Task A -
Please answer these questions on the Ecomat 2018 conference text:
(i) In which city and on what date was the SSUCHY Project work presented?
(ii) Which natural resources used in making ecomaterials does the text list?
(iii) What is the conference's focus?
Task B -
Extend the Ecomat 2018 conference text beyond its final sentence.

─── Selected excerpt

UFC (University of Franche-Comté) and ENSAIT (Ecole Nationale Supérieure des Arts et Industries textiles) joint work on SSUCHY Project has been presented during the Ecomat 2018 Conference in Nantes on October 12, 2018.
A few words about Ecomat 2018 conference:
Ecomaterials are bio-based composite materials with moderate environmental impacts. They are more and more used in the fields of building, transport, yachting, etc. However, the use of natural resources in their formulation (fibers, aggregates, biopolymers) modifies their resistance to aging and consequently their lifespan compared to synthetic systems.
The objective of the conference is to bring together all current academic knowledge and feedback from industry on the sustainability of these materials in the following areas: Building, transport, boating, energy, sports, etc.
Thus the focus is on describing the phenomena related to the degradation of these materials on each stage of the life cycle.

──────
─── Input data

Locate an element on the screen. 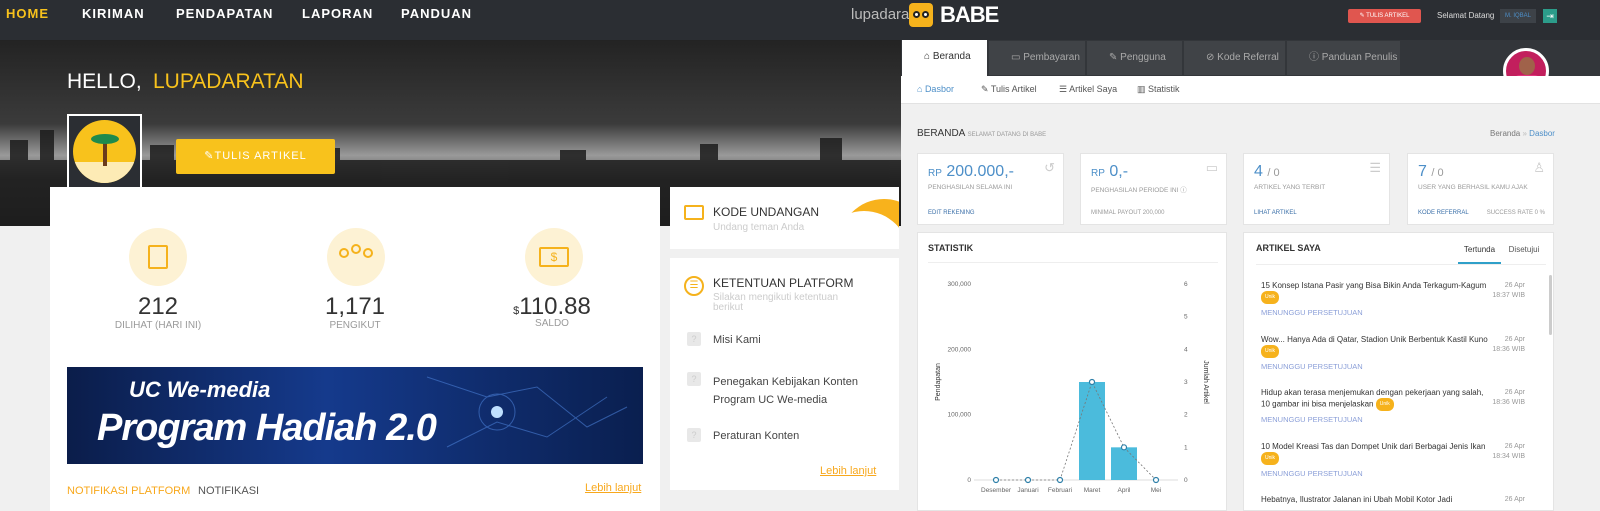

──────
─── Input data

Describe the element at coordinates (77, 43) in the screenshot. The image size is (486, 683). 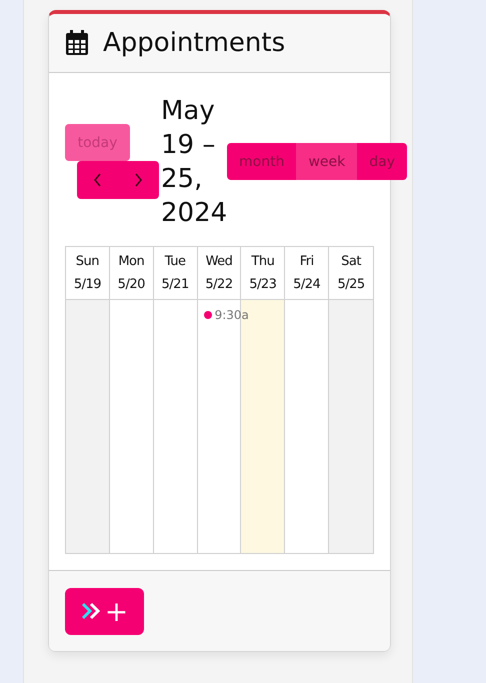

──────
─── Input data

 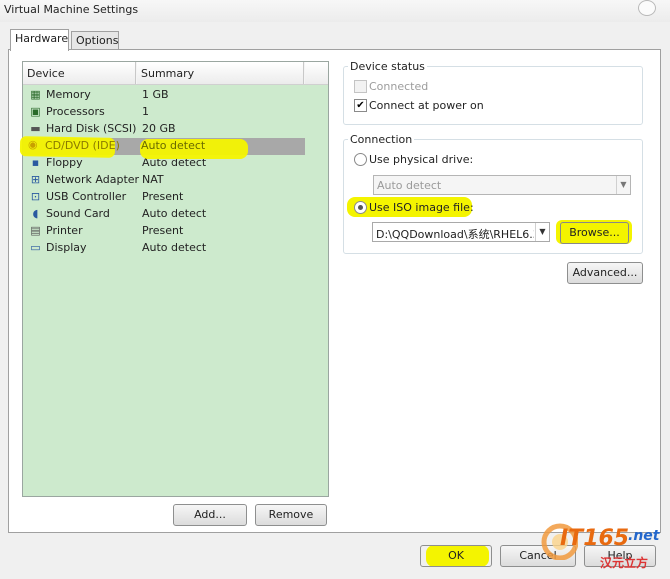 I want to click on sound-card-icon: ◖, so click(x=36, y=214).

──────

Exercise answer A -
(i) Nantes, on October 12, 2018.
(ii) Fibers, aggregates and biopolymers.
(iii) Describing the phenomena related to the degradation of these materials at each stage of the life cycle.

Exercise answer B -
Summary of the ENSAIT and UFC presentation:
Nowadays, natural fibers are more and more used in composite applications due to the growing interest for environmental concerns. Some natural fibers, such as flax and hemp fibers, have good specific mechanical properties, thanks to their low densities, and good thermal and acoustic insulation properties. Moreover, they are bio-based, renewable, biodegradable and harmless for human health, in comparison to the man-made technical fibers traditionally used for composite applications. The variability of natural fibers (chemical composition, morphological and physical properties), referred to plants, environmental conditions and defects, is still an obstacle to their wide use in structural composite applications. Contrary to the man-made technical fibers, which are extruded into filaments of very long length (continuous), the natural fibers are short or long staple fiber (discontinuous) and need to be assembled together by spinning process to form yarns which are used for the next textile reinforcement manufacturing stage. By spinning process, fiber strands are attenuated to obtain the required linear density and twisted together to obtain the necessary cohesion between fibers to sustain the stresses applied during the next manufacturing processes. Thus the level of the inserted twist to the fiber strand during spinning process is associated to the fiber strand linear density. For a roving having a high linear density, low twist level will be sufficient to obtain the necessary cohesion. Whilst for a yarn, which is thinner and holding less fiber at its cross-section compared to a roving, a higher twist level is required. Otherwise, the inserted twist decreases yarn diameter and make its structure more compact, as visible on Figure 1. Consequently, resin impregnation for a yarn with high twist level is more difficult compared to a flat roving.
After spinning, weaving process is widely used to manufacture a 2D flat textile preform thanks to its high productivity and low manufacturing cost. Yarns have to be strong enough to sustain loads induced during this manufacturing step: in preparation stage for the production of warp beam and in weaving stage, which put a lot of strains on yarns.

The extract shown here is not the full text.